Imagine this scenario: You’re about to launch your product, but there are several bugs with it. They’re not very serious, but they are still bugs. The engineering team wants more time to fix the bugs, but you’ve already announced the product, marketing has done a bunch of prep for it, and there are customers waiting for the new version of the product. What do you do in this scenario? Do you delay shipping or do you launch the buggy product anyway?
The answer is tricky, but there are some “rules of thumb” that product guys have to make this difficult decision. The first clue is the axiom of software development: “There is no such thing as perfect software. All software has bugs”.
For example, NASA spent millions and millions of dollars developing the mars orbiter, verifying and testing the software. But as the satellite reached mars, a software bug caused it to crash, sinking the entire $125 million mission.

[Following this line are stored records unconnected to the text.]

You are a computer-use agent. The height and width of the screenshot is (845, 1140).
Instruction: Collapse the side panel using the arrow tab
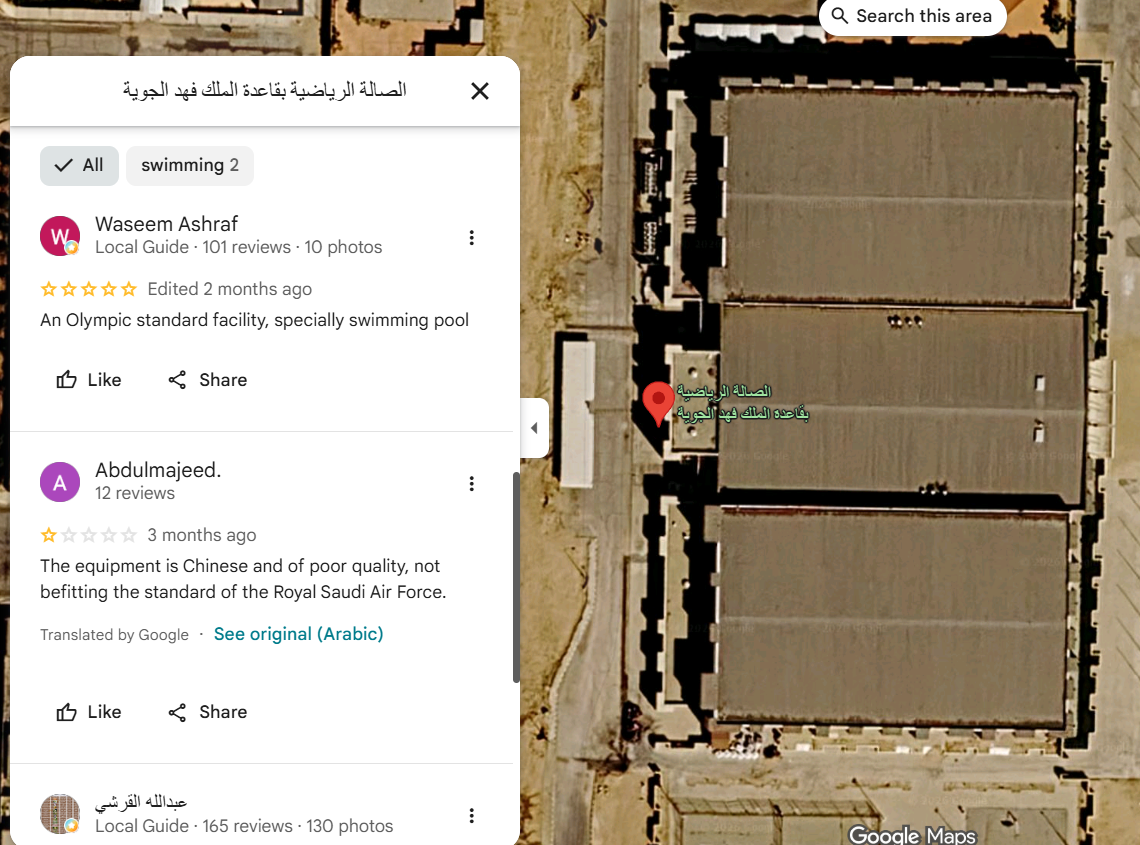point(534,428)
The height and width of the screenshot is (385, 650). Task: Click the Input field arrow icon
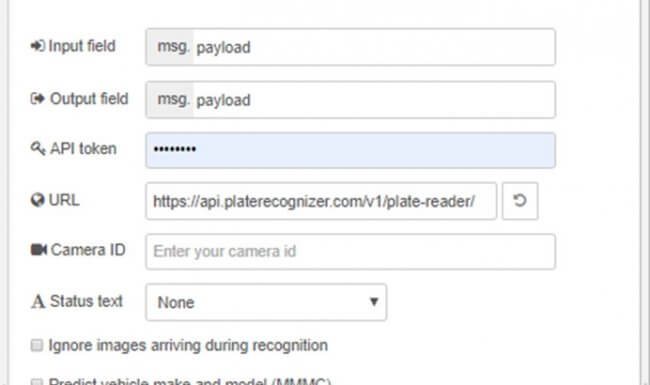coord(38,46)
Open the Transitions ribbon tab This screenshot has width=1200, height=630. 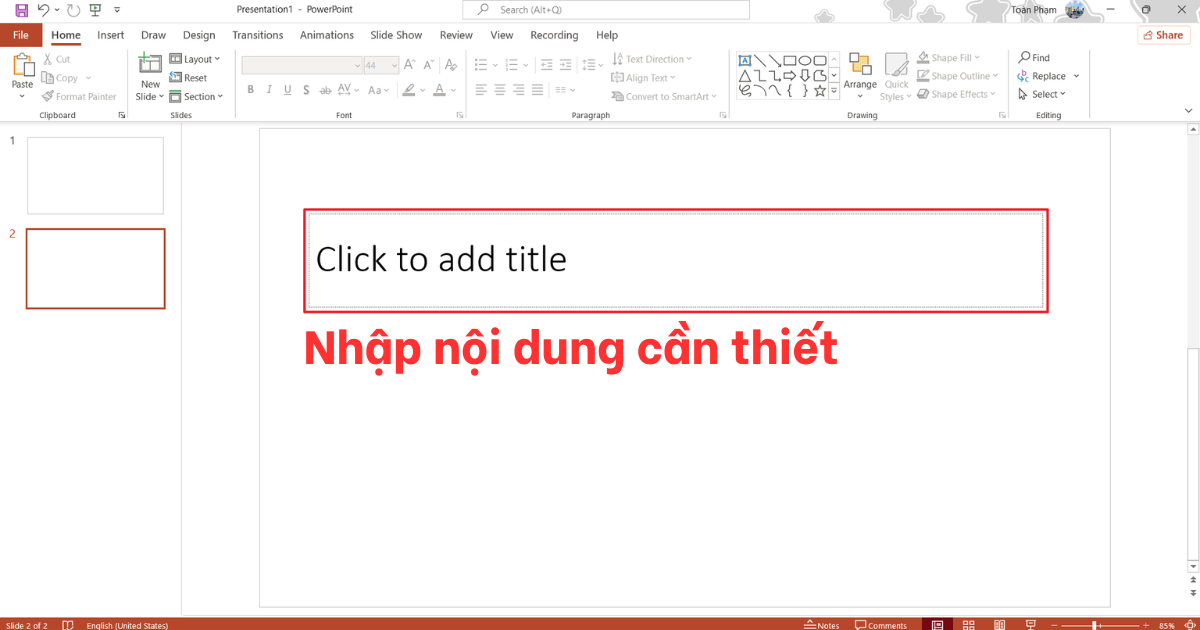click(x=257, y=34)
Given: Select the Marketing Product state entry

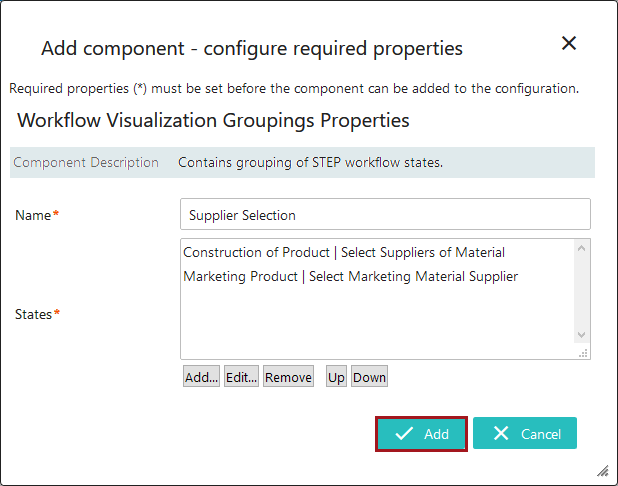Looking at the screenshot, I should (x=350, y=276).
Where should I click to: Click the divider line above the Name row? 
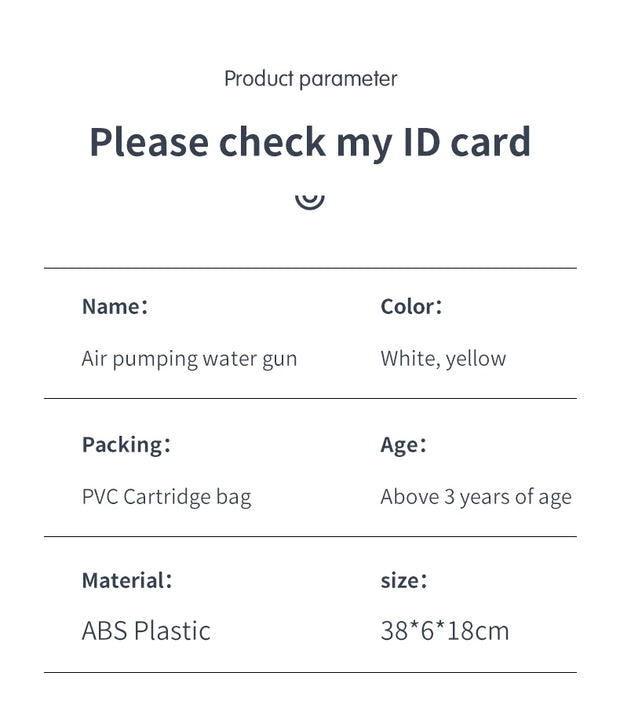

That doesn’t mean that your software is going to crash and burn, but it just means that you can’t protect against bugs – You need to figure out how to deal with bugs out in the wild. The most important thing with software is to launch v1 of the product and get it out in front of your users and customers. It is important to see how they use the product and listen to their feedback, and work on that to improve your product. There is no point sitting by yourself in a cubicle trying to fix every last bug. There’s no glory in having a perfect piece of software that never gets used – because it never launched.
Facebook actually has codified this mantra – “Done is better than perfect”. It is far more important to get your code launched and out the door, instead of waiting around for it to be perfect. That’s actually a trick statement, because there is no such thing as perfect software.

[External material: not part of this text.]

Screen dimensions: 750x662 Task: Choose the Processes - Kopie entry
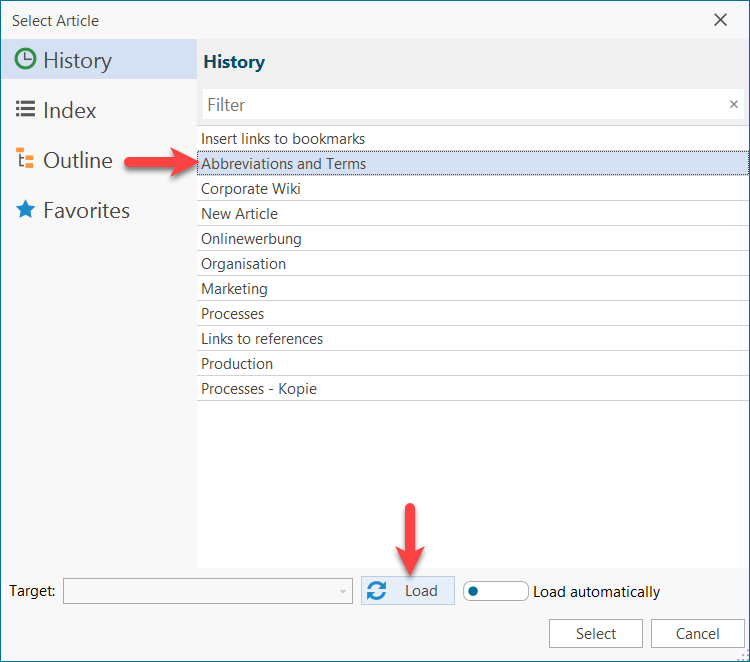259,389
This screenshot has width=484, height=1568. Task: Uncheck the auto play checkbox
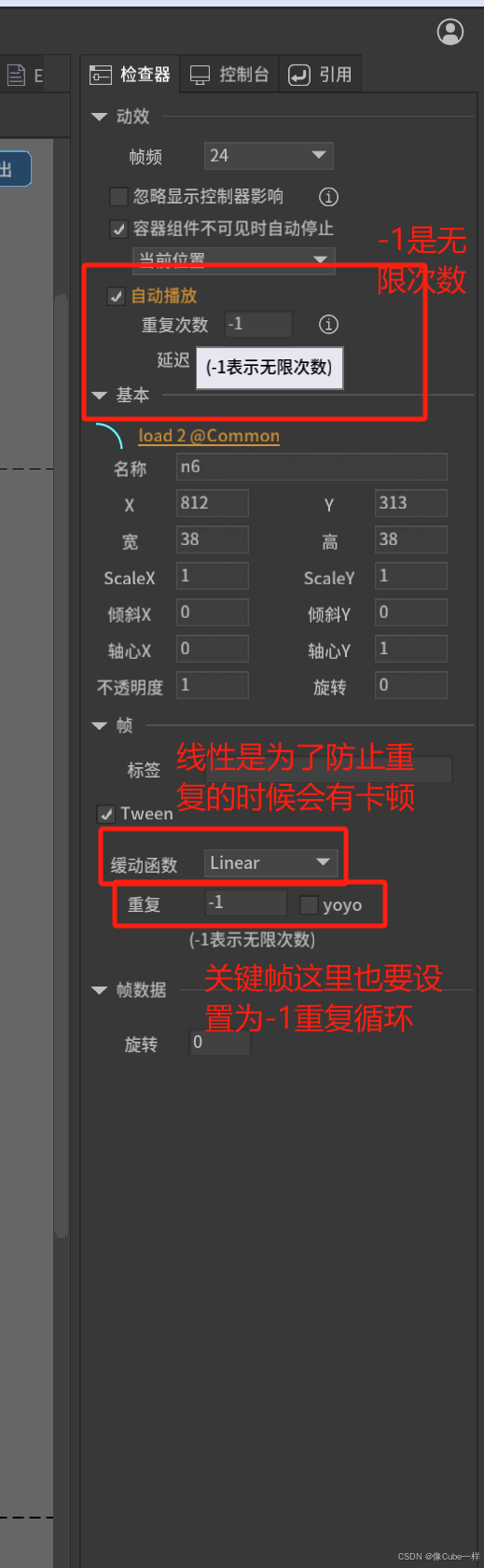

The way Google Chrome is managed is a great example. Firstly, they have a very aggressive release schedule – They have a new version every 6 weeks. While this is great for innovation, once in a while things go wrong. Just yesterday, there was a major bug with Chrome where the search from the address bar stopped working. But luckily, Chrome has a way to push fixes to all users very fast. The bug was fixed in a matter of hours. Not only that, but the Chrome team admits that their software is not perfect – It will always have bugs. And to motivate people to report back bugs, Chrome has bounties for finding bugs - upto $20,000 per bug!
As an entrepreneur, you may not be in a position to hand out $20,000 to every customer that reports a bug, there are some other simple things you can do to deal with bugs in production.
1) Do percentage rollouts
The way large web companies deal with this issue is to do what is called a “percentage rollout”. Usually, there are several load-balancing servers that run the app. When there is a new version of the software, only one of the servers is updated with the new version of the software, and a small percentage of the total traffic is sent to this server to see if the new version of the software is stable and bug-free. Once there is confidence in the new version of the software, it is rolled out to 2 servers, and then slowly to the rest until all the servers are upgraded to the new software.

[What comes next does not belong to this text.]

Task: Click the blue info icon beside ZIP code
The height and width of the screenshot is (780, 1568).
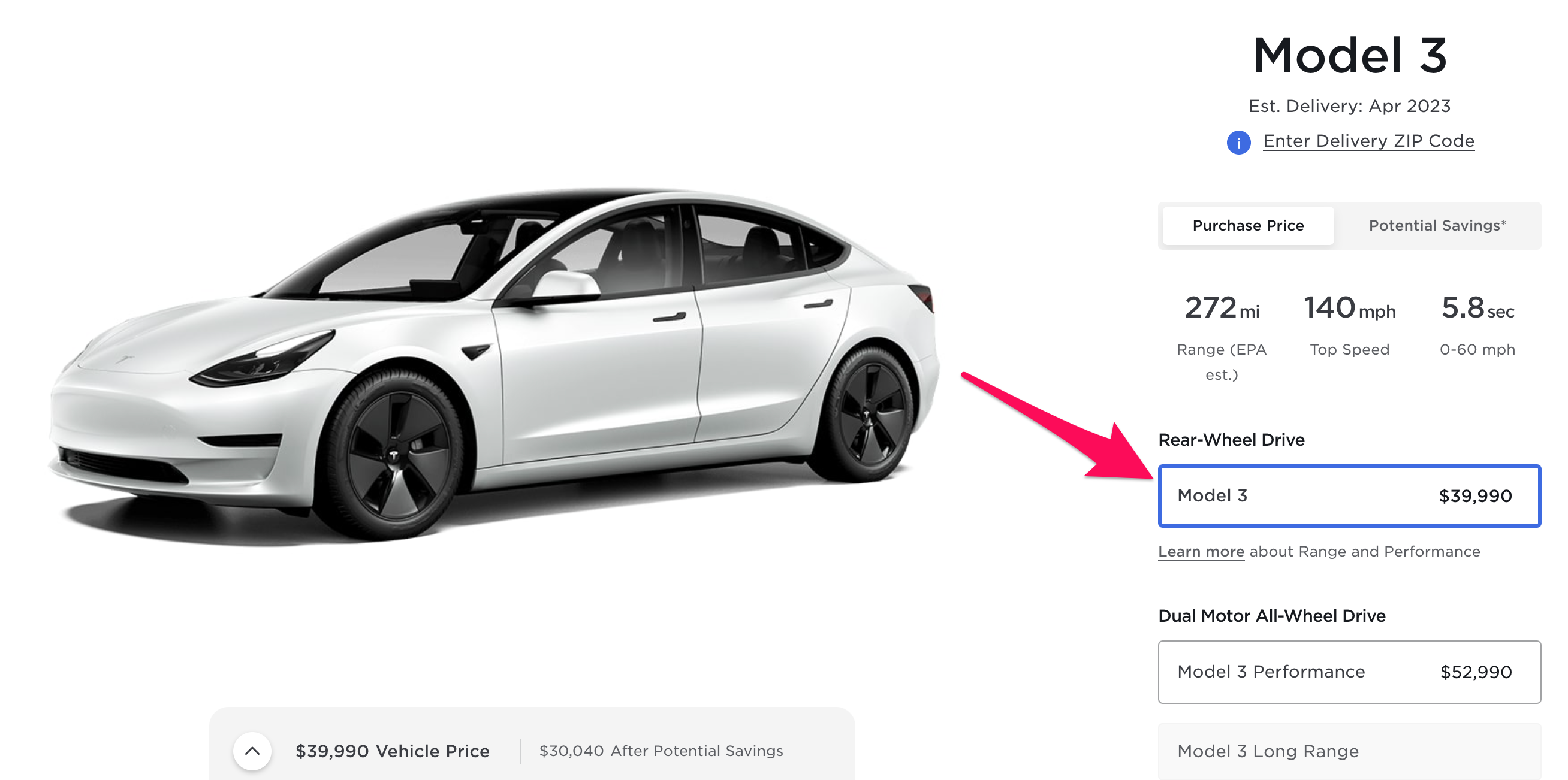Action: point(1238,143)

2) Have a way to auto-update
The era of shrink-wrapped software is over. Nearly all software running today has a way to get to the internet, so all software should have a way to update itself. This is really important not just to fix any bugs, but also to push security updates. Without this, you leave your software to be very vulnerable. Even for complicated, enterprise software, an administrator should be able to pull an update if they run into the bug.
This is becoming more the norm now. Some software like web-browsers have actually started auto-updating without even notifying the user. Mobile apps also have a way to automatically update through the respective marketplaces. Operating Systems and other major pieces of software even have a way of classifying some updates as “recommended” or “critical”
3) Have automated crash/error reporting and tracking
For mobile apps, web apps or even desktop apps, you should build into your software a crash-reporting system. If the app encounters an error or an exception, it should not just crap out on the user, but also capture the error/stacktrace/core dump and send it back to your servers for analysis along with some diagnostic information. This kind of system will give you a real-time view into how your software is behaving out in the real world, and alert you early to problems customers may be experiencing.
So, should you launch the buggy product? Unless you have a serious bug that wrecks the user experience or a security issue, you should generally prioritize launching the product vs waiting for it to be perfect.